Tuesday, September 22, 2009

News

A couple weeks back, I was standing outside the Cooper-Hewitt preparing to return home, when I struck up a conversation with a nice woman named Nancy, who was visiting New York from Toronto. She seemed to know the city very well for a visitor, and had found a great tour book. It was arranged by neighborhood rather than type of site or some other criteria. I have to wonder why more New York guide books aren't structured that way, it's really the only way to efficiently navigate this city.

Anyway, her next stop was going to be the building where the Marx Brothers grew up. "I love the Marx Brothers!" I said, and asked her if she wouldn't mind some company.

We walked over to it, with a rain storm beginning to sprinkle on us, but not enough to necessitate umbrellas. It was a chance meeting, and one of those little-known, out-of-the-way things to be found in New York City that make this place so magical. I had no idea it was even there.

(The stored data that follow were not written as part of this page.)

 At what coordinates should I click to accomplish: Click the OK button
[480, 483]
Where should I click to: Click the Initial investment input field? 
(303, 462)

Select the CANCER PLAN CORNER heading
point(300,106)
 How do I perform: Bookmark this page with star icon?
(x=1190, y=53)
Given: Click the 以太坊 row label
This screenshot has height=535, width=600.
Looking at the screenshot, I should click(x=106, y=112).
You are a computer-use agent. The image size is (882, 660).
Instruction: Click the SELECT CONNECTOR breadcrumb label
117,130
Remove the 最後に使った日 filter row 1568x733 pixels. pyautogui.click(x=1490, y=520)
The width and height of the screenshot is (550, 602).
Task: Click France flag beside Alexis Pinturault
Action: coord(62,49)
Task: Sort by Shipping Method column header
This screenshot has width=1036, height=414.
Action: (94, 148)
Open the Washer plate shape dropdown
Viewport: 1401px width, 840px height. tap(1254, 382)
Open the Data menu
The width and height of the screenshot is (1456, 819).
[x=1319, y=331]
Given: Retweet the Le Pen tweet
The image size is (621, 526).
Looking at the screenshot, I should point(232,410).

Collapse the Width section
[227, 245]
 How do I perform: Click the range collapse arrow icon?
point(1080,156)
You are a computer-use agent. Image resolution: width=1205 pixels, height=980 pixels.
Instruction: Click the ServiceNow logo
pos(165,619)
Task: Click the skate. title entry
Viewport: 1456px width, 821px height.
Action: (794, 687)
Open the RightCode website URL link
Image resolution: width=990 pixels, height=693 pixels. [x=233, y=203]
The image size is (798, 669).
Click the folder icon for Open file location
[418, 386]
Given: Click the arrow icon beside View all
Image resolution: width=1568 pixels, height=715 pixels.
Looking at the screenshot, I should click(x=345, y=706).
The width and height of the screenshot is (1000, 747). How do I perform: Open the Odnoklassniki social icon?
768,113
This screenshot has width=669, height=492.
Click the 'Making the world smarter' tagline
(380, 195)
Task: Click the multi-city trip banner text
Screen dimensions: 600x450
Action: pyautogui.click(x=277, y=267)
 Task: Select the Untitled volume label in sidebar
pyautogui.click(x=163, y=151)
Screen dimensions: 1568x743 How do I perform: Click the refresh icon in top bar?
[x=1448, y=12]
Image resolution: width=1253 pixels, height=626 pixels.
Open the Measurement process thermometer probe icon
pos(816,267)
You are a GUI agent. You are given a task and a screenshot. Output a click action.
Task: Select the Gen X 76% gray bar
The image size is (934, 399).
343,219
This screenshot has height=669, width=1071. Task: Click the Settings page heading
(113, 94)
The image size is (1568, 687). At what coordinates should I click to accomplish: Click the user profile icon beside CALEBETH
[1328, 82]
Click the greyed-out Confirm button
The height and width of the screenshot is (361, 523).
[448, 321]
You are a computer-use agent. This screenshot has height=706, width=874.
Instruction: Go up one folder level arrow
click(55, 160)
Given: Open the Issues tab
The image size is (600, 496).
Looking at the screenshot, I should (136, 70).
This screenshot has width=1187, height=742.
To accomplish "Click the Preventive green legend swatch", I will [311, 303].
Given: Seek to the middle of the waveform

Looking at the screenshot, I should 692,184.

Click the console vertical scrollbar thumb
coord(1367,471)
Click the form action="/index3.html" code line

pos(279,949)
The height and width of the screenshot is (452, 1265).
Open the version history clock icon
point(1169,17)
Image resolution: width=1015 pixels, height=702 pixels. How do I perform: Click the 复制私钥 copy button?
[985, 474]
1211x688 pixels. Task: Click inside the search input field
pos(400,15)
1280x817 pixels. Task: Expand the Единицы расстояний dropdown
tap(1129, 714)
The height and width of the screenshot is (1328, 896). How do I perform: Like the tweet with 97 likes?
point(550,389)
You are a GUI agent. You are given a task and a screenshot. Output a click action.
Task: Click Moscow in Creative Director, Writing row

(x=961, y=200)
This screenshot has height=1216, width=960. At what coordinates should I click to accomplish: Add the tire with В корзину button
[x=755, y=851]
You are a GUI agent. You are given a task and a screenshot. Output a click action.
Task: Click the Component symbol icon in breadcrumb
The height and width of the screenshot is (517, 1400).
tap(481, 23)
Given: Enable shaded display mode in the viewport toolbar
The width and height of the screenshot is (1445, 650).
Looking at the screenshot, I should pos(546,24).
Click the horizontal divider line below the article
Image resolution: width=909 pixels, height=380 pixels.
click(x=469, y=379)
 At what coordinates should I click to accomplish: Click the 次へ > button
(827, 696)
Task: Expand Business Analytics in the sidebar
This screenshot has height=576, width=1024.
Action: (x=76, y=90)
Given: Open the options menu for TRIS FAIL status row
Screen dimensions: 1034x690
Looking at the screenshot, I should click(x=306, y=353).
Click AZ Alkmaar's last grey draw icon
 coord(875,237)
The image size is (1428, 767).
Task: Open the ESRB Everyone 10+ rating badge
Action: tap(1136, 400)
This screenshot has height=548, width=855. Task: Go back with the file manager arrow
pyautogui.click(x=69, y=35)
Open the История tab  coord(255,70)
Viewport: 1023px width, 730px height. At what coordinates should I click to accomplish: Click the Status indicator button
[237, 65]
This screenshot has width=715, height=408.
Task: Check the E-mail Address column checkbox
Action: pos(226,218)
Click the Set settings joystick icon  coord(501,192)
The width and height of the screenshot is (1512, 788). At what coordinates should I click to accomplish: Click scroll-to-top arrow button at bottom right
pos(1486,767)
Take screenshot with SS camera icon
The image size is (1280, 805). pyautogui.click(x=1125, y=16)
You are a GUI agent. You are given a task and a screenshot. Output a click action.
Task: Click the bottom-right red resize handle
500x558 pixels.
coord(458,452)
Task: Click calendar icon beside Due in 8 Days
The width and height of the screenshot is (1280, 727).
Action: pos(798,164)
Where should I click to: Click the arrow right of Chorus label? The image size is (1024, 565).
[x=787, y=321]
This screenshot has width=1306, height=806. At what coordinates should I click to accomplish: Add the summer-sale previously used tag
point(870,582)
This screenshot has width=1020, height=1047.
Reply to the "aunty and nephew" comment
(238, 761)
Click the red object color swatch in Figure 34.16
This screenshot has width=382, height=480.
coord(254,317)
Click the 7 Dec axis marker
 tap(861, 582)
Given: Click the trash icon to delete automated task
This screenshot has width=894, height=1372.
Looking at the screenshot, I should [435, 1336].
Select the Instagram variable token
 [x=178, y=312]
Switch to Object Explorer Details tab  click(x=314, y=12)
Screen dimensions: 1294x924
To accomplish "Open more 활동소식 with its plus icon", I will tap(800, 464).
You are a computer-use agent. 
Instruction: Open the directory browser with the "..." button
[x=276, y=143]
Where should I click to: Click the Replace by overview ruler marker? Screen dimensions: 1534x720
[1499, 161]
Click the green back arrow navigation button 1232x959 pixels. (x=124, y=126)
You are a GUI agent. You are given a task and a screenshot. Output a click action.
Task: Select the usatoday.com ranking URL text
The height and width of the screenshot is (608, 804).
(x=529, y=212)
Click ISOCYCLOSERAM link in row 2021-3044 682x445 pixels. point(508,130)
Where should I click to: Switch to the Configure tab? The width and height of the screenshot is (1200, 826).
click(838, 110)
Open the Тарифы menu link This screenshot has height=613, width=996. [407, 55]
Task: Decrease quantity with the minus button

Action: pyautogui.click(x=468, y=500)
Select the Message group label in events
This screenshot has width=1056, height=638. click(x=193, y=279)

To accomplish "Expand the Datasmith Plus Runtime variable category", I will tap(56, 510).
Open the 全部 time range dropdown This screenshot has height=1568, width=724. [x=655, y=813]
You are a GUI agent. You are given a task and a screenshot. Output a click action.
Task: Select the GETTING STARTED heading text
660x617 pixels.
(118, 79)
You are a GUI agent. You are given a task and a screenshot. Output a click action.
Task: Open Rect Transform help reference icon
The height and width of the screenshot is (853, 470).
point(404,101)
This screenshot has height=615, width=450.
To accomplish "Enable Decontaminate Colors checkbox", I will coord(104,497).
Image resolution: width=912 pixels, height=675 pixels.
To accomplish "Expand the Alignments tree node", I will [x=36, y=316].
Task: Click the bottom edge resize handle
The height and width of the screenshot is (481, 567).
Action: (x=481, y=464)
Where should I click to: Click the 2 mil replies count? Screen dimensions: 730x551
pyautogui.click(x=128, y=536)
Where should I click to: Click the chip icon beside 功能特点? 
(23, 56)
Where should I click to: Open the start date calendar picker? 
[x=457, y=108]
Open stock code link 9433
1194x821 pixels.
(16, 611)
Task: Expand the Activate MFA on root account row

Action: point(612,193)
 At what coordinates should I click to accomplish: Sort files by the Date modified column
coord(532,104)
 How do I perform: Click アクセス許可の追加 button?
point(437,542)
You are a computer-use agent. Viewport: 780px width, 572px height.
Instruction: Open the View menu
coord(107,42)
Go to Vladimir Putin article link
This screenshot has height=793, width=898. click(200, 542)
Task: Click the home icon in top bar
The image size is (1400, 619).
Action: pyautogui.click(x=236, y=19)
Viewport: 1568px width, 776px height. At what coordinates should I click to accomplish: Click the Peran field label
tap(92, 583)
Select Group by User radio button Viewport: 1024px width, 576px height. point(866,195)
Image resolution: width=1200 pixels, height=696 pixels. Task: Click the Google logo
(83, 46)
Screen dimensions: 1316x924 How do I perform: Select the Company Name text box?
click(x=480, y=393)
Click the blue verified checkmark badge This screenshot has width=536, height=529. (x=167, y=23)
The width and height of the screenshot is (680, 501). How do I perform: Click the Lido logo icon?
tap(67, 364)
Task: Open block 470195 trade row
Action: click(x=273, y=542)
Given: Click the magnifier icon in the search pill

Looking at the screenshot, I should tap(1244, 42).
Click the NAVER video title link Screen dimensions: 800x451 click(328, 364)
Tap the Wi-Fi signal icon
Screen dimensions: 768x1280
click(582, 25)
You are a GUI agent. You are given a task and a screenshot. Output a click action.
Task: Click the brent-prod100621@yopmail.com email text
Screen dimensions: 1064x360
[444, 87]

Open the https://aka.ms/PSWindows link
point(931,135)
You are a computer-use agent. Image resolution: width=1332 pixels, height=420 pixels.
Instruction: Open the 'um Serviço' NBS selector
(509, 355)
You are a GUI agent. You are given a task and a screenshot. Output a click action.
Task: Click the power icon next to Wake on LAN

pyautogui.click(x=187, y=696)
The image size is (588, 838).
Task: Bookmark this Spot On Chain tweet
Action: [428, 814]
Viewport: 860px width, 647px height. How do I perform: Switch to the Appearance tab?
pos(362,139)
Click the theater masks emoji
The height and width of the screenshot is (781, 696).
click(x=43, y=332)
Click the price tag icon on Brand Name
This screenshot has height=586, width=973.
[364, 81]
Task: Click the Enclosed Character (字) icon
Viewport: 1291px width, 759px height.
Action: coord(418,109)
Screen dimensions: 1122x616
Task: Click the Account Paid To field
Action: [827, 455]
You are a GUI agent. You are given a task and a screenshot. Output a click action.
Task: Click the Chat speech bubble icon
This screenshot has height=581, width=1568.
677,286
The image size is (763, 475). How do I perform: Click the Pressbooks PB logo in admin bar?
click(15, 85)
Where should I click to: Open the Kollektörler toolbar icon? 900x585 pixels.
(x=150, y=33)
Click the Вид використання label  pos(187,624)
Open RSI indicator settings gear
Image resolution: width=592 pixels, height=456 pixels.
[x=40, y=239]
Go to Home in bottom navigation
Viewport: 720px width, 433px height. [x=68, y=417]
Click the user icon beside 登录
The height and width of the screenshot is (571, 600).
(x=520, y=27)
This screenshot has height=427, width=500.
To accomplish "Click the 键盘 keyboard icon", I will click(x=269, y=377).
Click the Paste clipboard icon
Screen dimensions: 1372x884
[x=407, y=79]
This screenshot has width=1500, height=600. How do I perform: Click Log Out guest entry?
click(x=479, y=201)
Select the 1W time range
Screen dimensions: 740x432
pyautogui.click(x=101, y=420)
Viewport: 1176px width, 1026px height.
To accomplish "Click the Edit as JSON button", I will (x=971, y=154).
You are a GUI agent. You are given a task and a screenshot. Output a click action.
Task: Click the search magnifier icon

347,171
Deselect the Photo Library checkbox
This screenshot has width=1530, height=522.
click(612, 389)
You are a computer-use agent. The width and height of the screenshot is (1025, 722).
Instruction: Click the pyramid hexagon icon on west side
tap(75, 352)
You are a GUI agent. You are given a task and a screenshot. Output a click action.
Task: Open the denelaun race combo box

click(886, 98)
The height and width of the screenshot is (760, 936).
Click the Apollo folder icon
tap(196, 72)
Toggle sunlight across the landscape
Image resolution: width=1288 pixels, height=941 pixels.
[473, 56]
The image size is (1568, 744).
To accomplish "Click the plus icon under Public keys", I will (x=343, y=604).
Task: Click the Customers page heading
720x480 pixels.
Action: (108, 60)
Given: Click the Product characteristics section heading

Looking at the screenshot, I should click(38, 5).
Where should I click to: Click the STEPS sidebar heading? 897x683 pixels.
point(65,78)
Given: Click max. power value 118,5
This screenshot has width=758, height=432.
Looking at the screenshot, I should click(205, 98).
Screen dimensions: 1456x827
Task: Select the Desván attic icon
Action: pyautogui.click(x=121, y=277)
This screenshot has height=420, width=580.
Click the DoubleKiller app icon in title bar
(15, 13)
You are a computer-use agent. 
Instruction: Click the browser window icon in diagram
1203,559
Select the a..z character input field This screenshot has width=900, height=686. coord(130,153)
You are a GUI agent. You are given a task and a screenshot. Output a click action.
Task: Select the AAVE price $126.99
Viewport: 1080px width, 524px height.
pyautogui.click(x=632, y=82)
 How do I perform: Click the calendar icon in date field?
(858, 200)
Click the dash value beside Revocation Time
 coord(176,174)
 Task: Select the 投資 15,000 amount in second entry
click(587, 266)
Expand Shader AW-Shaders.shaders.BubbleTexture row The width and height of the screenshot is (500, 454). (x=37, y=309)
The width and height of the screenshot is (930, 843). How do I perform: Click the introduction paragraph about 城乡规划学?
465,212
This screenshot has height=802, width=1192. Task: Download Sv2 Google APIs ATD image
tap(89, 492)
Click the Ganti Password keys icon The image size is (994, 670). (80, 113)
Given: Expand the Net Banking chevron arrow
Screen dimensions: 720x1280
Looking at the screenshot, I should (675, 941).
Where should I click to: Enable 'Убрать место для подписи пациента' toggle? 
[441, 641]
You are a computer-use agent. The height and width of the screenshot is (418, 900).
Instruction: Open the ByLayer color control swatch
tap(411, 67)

It's just an ordinary tenement style building on a non-descript block, 179 East 93rd Street.

It has no placards or signs or any indication that one of the greatest comedy troupes of all time played and fought behind its walls. I can't help but wonder if the people living there know it's the Marx Brothers' house, although I'd be surprised if they didn't.


In somewhat more disturbing news, some morons decided that Jean Nouvel's new building next to the MoMA was going to be too tall. As we all know, buildings being too tall is a constant problem for a city like New York, so we have to be very careful about that. They're forcing him to chop off the top of it, which will completely alter its glorious proportions. Just when something like the High Line opens up, and you start to think maybe, just maybe there's hope for New York to remain on the map of architectural greatness, something like this happens. Who are these ignoramuses and why on earth do they have control over our skyline?


Of course I can't go more than a couple of posts without mentioning Philip Johnson again. But far more encouraging is the news that the New York State Pavilion in Flushing Meadows-Corona Park, about which I've gone into greater detail before, has been designated a historic landmark. This means that the decrepit but deliciously futuristic symbol of Queens in the 1960s may very well get the funding for restoration it so sorely deserves.


As if one shot of Johnson weren't enough, but more concerning Diller, Scofidio + Renfro, this article by Justin Davidson is truly one of the best, most eloquent reviews of Lincoln Center's redevelopment I have read yet. And trust me, I read practically all of them.